Civil Rights Movement
U.S. History classes that cover the 20th Century will learn about the Civil Rights Movement of the 1960s, often centering around the role of Martin Luther King, Jr., but the role of Bayard Rustin, a civil rights activist and gay man, is omitted. Rustin was the chief organizer behind the March on Washington which featured Dr. King’s “I have a dream” speech. Lost Prophet: The Life and Times of Bayard Rustin by John D’Emilio is a Stonewall Book Award winner, and would make a positive addition to high school collections. No Easy Answers: Bayard Rustin and The Civil Rights Movement by Calvin Craig Miller and We Are One: The Story of Bayard Rustin by Larry Dane Brimmer are good choices for younger readers.
Of course, the 1960s and 70s saw a variety of civil rights struggles, such as the Women’s Liberation Movement, the Red Power Movement, and the Delano grape strike. For those teachers who try to integrate wider perspectives around the Civil Rights Era of the 1960s, the Stonewall Riots was a pivotal moment for LGBT rights in the U.S. Gay Power! The Stonewall Riots and The Gay Rights Movement, 1969 by Betsy Kuhn is part of a series on civil rights movements around the world, and Ann Bausum, an award-winning author of nonfiction for young adults, recently published Stonewall: Breaking Out in The Fight for Gay Rights.
GLSEN’s LGBT History Month page with links to documentaries and other LGBT history resources, including Don’t Erase My History, a half-hour documentary in which a group of Bay Area students investigates the history that has “no name” in their schools, a series of videos which examine the experiences of Coming Out In The 1950s, 60s, 70s, and 80s, and Unheard Voices: Stories of LGBT History, a collection of curriculum resources and lesson plans from the Anti-Defamation League.

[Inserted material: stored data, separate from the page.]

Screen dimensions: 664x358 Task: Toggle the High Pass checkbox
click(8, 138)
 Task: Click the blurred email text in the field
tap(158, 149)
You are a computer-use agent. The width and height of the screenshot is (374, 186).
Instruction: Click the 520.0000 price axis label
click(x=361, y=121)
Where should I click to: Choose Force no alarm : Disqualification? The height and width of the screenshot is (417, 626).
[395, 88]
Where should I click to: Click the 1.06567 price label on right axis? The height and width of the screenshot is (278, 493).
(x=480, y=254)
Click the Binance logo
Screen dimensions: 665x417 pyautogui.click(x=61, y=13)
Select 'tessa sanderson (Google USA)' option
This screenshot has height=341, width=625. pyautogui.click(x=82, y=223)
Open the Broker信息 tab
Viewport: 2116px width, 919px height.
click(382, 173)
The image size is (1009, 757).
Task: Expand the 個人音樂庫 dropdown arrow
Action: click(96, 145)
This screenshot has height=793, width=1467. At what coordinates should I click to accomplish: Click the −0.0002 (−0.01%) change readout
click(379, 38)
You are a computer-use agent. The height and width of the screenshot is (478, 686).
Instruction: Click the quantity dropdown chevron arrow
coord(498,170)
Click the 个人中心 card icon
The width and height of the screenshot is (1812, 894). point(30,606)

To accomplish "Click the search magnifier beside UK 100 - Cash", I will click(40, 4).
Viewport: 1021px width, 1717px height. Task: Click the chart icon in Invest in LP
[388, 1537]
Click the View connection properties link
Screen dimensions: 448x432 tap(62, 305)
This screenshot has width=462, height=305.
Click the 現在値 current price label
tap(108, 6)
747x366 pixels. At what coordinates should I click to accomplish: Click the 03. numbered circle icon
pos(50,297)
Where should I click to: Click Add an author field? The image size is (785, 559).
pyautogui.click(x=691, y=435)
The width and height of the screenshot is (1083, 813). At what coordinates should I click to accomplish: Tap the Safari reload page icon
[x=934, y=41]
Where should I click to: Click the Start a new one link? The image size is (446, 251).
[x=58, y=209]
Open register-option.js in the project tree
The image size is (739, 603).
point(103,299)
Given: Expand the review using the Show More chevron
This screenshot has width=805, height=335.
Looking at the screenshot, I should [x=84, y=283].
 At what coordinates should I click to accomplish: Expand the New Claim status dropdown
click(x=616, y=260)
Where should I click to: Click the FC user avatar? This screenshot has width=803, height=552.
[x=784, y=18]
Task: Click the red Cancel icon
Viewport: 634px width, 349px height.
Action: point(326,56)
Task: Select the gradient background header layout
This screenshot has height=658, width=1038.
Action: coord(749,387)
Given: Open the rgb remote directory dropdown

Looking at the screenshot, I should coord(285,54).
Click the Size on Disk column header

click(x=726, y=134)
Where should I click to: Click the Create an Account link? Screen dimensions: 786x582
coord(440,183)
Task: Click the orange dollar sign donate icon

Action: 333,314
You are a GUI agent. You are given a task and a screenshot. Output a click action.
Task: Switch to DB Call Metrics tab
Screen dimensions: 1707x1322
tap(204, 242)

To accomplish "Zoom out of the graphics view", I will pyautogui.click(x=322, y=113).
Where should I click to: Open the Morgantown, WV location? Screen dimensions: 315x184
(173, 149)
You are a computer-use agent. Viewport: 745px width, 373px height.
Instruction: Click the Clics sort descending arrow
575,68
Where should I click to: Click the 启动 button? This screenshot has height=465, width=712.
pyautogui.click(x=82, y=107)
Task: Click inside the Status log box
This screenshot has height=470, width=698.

Understanding and Teaching U.S. Lesbian, Gay, Bisexual, and Transgender History edited by Leila Rupp and Susan Freeman features chapters on challenges associated with integrating LGBT history into general history classes, topics within LGBT history, approaches to teaching LGBT history, and supporting resources. A Queer History of the United States by Michael Bronski, a Lambda Literary Award winner and Stonewall Book Award winner, explores the lives and experiences of LGBT people in the United States, from pre-contact Native Americans to post-Stonewall by examining the shifting cultural values and perceptions of gender roles, throughout the course of American history. Transgender History by Susan Stryker is a fascinating look at the history of transgender and gender nonconforming people in the United States from the dawn of the 20th Century into the 21st Century, particularly, their role in wider LGBT rights movements. For a legal perspective, The Right To Be Out: Sexual Orientation and Gender Identity in America’s Public Schools by Stuart Biegel outlines the history and legal precedents which have been used to support and protect LGBT teachers and students, as well as short sections curriculum inclusion, pedagogy, and notable events in LGBT history. A Little Gay History: Desire and Diversity across the World by R. B. Parkinson was a Stonewall Book Award honor book for nonfiction and highlights items from the British Museum’s collection to examine sexual diversity across cultures and throughout history from antiquity to the modern era.